Im Ermittlungsverfahren hatte der 33-Jährige eingeräumt, geschossen zu haben, allerdings die Absicht, Menschen zu treffen, vehement von sich gewiesen. Er habe nur auf eine Flasche gezielt, die auf einem Flachdach lag.

Am Freitag schwieg er. Rechtsanwalt Tobias Reulecke begründete das damit, dass gegen seinen Mandant „einseitig ermittelt“ worden sei. Er habe das Gefühl, dass nur Belastendes gesammelt wurde. So seien die örtlichen Gegebenheiten nicht berücksichtigt worden. „Niemand hat untersucht, ob aus 50 Meter Entfernung bei den herrschenden Sonnenverhältnissen überhaupt jemand hinter der Fensterscheibe zu erkennen gewesen ist.“ Auch wie die Sicht unter Berücksichtigung des Blattbewuchses der Bäume war, sei nicht begutachtet worden. Ebenso kritisierte Reulecke das ballistische Gutachten des Landeskriminalamts.

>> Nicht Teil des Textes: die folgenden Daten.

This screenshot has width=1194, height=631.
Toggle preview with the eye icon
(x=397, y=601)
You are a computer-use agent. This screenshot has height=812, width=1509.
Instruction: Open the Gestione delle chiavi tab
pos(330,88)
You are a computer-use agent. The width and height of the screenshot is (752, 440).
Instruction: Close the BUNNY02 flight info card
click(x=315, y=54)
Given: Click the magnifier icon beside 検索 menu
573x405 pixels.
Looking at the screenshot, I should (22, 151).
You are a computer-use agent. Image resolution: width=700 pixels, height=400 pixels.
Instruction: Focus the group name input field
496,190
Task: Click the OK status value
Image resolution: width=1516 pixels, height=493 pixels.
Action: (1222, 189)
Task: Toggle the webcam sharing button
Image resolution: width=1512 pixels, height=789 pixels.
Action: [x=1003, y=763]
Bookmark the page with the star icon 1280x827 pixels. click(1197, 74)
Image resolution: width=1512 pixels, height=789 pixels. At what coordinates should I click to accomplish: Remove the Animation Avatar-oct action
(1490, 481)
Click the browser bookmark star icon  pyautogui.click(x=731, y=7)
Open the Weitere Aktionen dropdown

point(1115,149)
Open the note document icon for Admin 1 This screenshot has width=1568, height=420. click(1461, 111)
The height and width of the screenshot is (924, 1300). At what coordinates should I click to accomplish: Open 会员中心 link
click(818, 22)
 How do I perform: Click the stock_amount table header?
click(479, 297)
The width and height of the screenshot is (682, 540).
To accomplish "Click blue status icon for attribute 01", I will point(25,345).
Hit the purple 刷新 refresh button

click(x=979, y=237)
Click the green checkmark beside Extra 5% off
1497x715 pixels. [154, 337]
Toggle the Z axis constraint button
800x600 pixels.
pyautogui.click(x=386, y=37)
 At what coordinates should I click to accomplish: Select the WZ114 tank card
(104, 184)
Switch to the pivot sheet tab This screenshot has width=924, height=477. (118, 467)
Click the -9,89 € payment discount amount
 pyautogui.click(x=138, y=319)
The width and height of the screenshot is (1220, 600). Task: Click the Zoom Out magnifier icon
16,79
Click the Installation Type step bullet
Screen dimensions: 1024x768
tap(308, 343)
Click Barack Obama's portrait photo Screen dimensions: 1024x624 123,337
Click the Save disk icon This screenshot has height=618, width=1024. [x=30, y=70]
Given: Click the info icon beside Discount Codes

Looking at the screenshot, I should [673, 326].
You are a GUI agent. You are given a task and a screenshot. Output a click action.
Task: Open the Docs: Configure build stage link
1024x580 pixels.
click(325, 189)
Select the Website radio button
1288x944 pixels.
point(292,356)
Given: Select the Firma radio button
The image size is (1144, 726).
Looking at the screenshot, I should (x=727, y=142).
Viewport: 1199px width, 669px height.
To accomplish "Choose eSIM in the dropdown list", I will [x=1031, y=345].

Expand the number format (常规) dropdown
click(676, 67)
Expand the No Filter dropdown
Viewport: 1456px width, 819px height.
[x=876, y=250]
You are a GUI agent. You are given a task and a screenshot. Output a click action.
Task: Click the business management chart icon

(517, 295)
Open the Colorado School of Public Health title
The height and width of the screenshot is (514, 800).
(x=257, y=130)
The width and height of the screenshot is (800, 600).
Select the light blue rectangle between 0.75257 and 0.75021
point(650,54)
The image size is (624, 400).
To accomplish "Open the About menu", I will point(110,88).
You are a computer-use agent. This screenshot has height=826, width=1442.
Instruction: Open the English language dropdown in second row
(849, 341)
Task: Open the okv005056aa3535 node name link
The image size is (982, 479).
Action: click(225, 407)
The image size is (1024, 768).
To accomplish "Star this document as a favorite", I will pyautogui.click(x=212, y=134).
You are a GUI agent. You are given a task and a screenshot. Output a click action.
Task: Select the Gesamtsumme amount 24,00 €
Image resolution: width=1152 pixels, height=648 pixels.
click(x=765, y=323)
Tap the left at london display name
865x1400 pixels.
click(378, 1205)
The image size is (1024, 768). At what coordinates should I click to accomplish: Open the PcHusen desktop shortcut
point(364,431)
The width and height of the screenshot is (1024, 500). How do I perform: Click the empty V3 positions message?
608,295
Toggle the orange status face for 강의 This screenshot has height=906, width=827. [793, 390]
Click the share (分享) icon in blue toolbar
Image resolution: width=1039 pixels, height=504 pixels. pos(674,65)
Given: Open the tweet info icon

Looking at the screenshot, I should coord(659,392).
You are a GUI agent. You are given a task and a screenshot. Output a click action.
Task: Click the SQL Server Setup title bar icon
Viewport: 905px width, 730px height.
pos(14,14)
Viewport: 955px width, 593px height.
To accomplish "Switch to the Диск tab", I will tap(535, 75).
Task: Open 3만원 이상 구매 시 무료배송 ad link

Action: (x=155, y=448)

Am ersten Prozesstag wurden hauptsächlich Zeugen gehört, die zu dem „Auftritt“ des Angeklagten in der Sparkasse etwas sagen konnten. Kammervorsitzender Dirk Sternberg gab dem Angeklagten und seinem Anwalt einen Wink mit dem Zaunpfahl. Er könne zwar keine Vorschriften hinsichtlich der Verteidigungsstrategie machen, aber wenn sich A. doch noch entschließen könnte, sich psychiatrisch begutachten zu lassen, wäre das sicherlich nicht falsch. Während der Ermittlungen hatte es Hinweise darauf gegeben, dass der Angeklagte möglicherweise vor und während der Tat seelisch nicht im Gleichgewicht war.